Firefighters and paramedics from D.C. reignite a case against a facial hair policy that asks them to shave their beards. Even though there is a permanent injunction from 2007, the Columbia District asked FEMS (Firefighters and Emergency Medical Services) workers to follow the grooming policy over health concerns related to the covid emergency.
Yet, the findings around mask usage and their ability to protect against the virus have encouraged Steven Chasin, Calvert Potter, Jasper Sterling, and Hassan Umrani to reopen the case and demand compensation.
According to them, they were not allowed to return to field positions for 18 months, from March 2020 to the end of 2022. That prevented them from earning overtime and holiday pay.
Jordan Pratt, senior counsel at First Liberty Institute, is the attorney representing the firefighters against the D.C. FEMS Department to get compensatory relief for the policy in 2020 prohibiting most kinds of facial hair.
Beards and the Religious Freedom Restoration Act
Pratt is using the Religious Freedom Restoration Act (RFRA) as the basis for requesting compensation for the time the firefighters were out of fieldwork. The RFRA exists to “ensures that interests in religious freedom are protected”.
These firefighters and paramedics are either Muslims or Jews. Per their religious traditions, they should keep a beard or avoid using razors against their skin. Given their displacement from their regular job positions, Pratt argues that the facial hair policy is against the RFRA.
Like these firefighters, everyone who thinks their rights are being violated requires an attorney representing them during the litigation process. So far, Pratt has been doing his part to defend these workers against the facial hair policy.
- Muslims and facial hair: Muslims firmly believe that Allah created men with beards to distinguish them from women. For them, growing a beard is a sign of manhood, masculinity, and adulthood in men.
Muhammad al-Bukhari is one of the leading voices in hadith (transmitted reports attributed to what Muhammad said and did). Generally, it is commonly accepted that growing a beard is part of the Shari’ah law.

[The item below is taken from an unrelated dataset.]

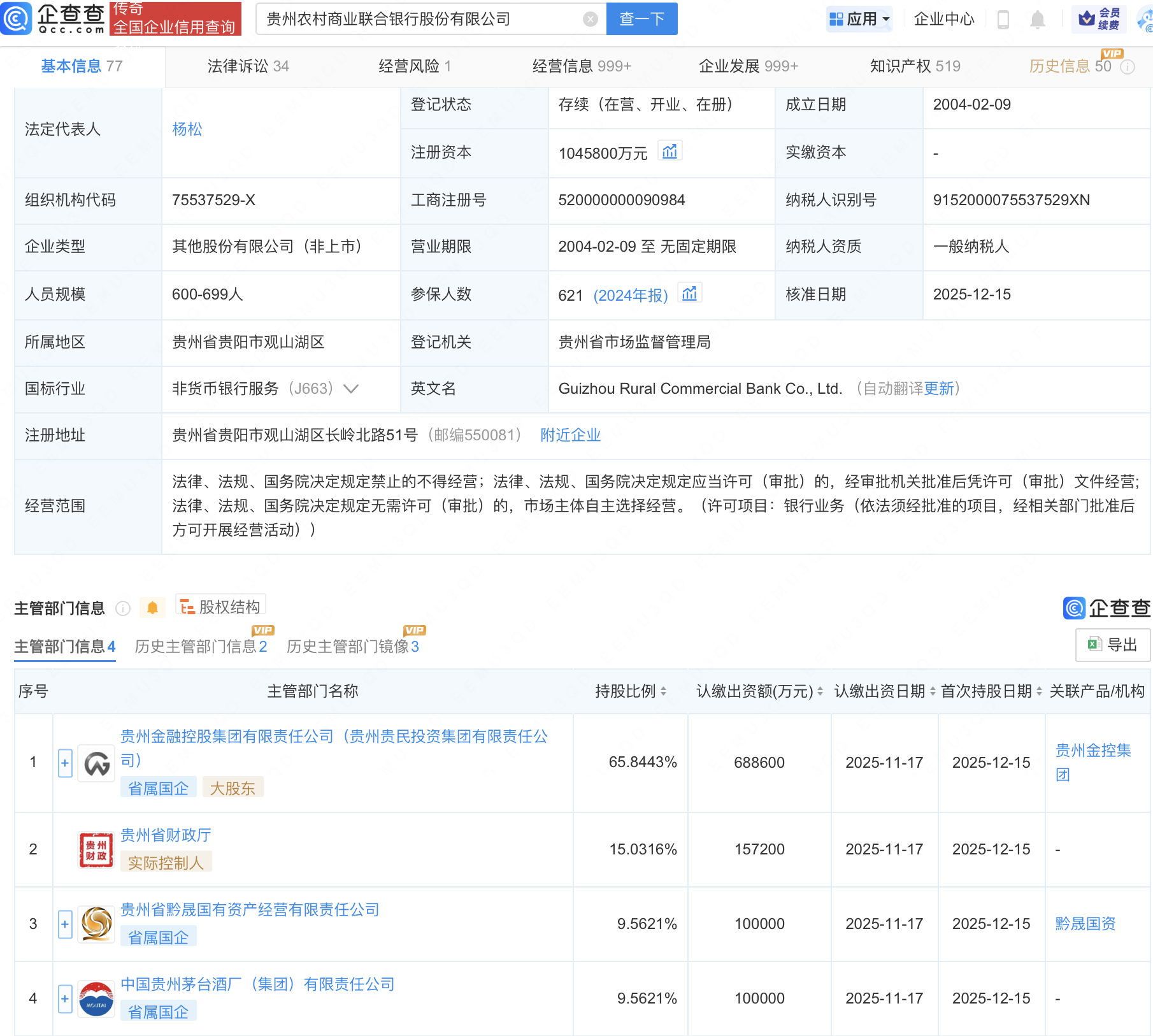Click the registered capital chart icon

click(x=670, y=152)
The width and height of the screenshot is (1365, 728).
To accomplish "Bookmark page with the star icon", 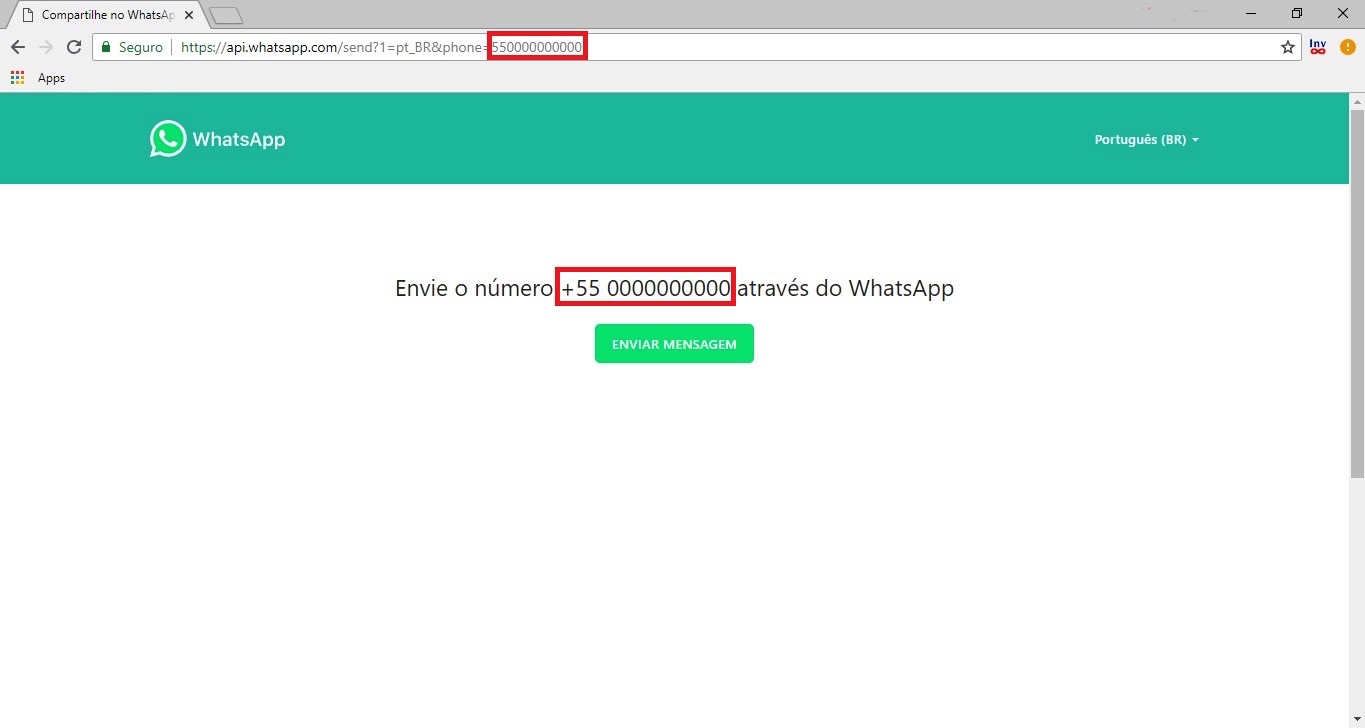I will [x=1288, y=47].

- Jews and facial hair: In the case of Jews, their apprehension to shave their beard comes mainly from Leviticus. But each community observes different and particular customs regarding beards.
Facial hair policy and the 2007 permanent injunction
This issue with facial hair is not new. It dates decades ago when the Potter vs District of Columbia case happened. At the time, D.C. asked firefighters to be clean-shaven to do their work.
The main argument was that beards would put firefighters’ life at risk because it would prevent the SCBA (Self-Contained Breathing Apparatus) from protecting the worker. Yet, D.C. was unable to offer enough proof of that allegation.
As the permanent injunction reads,
“The District of Columbia failed to satisfy its burden in opposing summary judgment by setting forth specific evidence showing a triable issue of fact as to the safety of the SCBA”.
At the time, the RFRA was also used to argue against the facial hair policy. As a result, the ban on beards didn’t see the light in the district court.
The quest for compensation
Chasin, Potter, Sterling, and Umrani have faced difficult times because of the facial hair policy.
Having your income reduced because of the inability to work as you intended can put you under stress and frustration. That was the case with Potter and his family. Chasin, Sterling, and Umrani also experienced something similar.
Now they are pushing a motion to get compensation for all they went through during these 18 months. The District is yet to respond to it. So, we will see soon how this situation ends up.
In 2007, a court decided District of Columbia had no strong arguments to force a facial hair policy that forced firefighters to go to work clean-shaven. That policy was rejected based on the RFRA and a demonstration that SCBA can protect firefighters despite having a beard.
However, in March 2020, D.C. enacted the facial hair policy arguing it won’t protect workers from the covid emergency. As all the events developed, Pratt, the lawyer representing the firefighters, introduced a motion to get them reinstated to their usual duties. He is now pushing for compensation for the time they were not allowed to work as expected.